The decision of the Supreme Court in Meghraj v. Bayabai : 1SCR523 (supra) and the Bench decision of this Court in Life Insurance Corporation of India v. Gadadhar De, : AIR1978Cal419 on which much reliance has been placed on behalf of the petitioner do not apply to the facts' and circumstances of the present case. In our opinion, in view of the facts stated above, it is difficult to hold that the petitioner did not understand the implication of the said Bengali expression or the words 'decretal amount' as the principal amount of the decree,
9. Even assuming that there was some ambiguity in the said Bengali expression or its meaning 'decretal amount', the petitioner was not justified in withdrawing the same without having sought for clarification either from the Court or from the opposite party.
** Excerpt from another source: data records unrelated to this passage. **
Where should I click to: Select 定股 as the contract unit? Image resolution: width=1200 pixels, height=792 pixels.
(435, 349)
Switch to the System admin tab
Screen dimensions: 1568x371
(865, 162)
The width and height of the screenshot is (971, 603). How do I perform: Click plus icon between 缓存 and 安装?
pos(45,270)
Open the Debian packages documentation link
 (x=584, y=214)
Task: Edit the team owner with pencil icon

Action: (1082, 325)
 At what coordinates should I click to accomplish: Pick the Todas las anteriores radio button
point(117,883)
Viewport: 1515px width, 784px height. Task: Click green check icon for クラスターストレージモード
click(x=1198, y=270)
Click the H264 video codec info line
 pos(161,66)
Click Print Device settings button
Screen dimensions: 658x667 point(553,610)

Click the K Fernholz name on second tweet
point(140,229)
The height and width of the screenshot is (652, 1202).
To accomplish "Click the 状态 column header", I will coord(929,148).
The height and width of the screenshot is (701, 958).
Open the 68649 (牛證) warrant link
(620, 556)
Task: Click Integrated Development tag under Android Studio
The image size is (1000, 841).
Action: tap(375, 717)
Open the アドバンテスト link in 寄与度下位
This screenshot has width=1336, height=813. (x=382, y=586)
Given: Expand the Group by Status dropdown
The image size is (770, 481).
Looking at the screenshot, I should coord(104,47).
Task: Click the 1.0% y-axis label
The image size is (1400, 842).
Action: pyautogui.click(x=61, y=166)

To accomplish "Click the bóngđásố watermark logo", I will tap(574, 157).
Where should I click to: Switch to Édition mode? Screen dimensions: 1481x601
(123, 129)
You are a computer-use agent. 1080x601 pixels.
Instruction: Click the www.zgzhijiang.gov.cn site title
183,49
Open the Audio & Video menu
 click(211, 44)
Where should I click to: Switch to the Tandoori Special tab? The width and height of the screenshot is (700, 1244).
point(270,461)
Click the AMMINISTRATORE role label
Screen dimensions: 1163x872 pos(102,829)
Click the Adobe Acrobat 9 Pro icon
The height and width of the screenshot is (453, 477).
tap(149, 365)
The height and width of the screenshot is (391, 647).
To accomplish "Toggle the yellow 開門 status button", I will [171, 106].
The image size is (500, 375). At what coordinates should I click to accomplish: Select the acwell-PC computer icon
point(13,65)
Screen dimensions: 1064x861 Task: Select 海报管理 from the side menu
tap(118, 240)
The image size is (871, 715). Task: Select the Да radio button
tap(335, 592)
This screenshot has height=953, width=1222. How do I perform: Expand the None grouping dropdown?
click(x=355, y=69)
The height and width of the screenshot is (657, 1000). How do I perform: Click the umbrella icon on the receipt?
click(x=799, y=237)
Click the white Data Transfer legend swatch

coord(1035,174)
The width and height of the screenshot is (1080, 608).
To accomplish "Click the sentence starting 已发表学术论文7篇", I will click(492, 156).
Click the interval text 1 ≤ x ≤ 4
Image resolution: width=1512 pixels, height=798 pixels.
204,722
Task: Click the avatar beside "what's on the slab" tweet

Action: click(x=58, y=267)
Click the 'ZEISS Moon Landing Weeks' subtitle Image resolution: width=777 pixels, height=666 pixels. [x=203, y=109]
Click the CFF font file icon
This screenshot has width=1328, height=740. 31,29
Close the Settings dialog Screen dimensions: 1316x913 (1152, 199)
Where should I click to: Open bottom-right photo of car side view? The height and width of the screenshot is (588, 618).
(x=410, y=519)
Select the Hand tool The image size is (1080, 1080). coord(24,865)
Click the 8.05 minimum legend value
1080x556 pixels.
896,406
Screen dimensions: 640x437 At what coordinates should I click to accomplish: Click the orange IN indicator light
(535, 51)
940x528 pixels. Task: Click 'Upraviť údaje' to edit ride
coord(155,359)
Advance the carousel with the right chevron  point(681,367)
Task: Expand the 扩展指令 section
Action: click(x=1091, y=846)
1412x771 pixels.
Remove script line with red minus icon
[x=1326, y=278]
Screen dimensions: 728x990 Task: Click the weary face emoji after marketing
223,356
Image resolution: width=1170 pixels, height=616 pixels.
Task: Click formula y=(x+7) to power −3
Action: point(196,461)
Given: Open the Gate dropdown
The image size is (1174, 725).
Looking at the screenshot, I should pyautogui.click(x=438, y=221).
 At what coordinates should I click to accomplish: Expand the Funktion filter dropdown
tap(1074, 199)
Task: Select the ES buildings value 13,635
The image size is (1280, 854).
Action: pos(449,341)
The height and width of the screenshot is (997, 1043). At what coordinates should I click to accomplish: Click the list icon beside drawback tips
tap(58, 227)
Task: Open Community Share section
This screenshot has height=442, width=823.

It has been stated already, that in the Court below no contention was raised on behalf of the petitioner that 'decretal amount' did not refer to the principal amount of the decree. It is obvious from the impugned order of the learned Subordinate Judge that the parties and the learned Judge understood the meaning of the term as the principal amount of the decree. The loan was for the sum of Rs. 30,000/- only and by this time the opposite party has paid a sum of about Rupees 60,000/-. In these circumstances, we do not think that we shall be justified in exercising Our discretion in favour of the petitioner.
10. In the result, the Rule is discharged, but there will be no order for costs.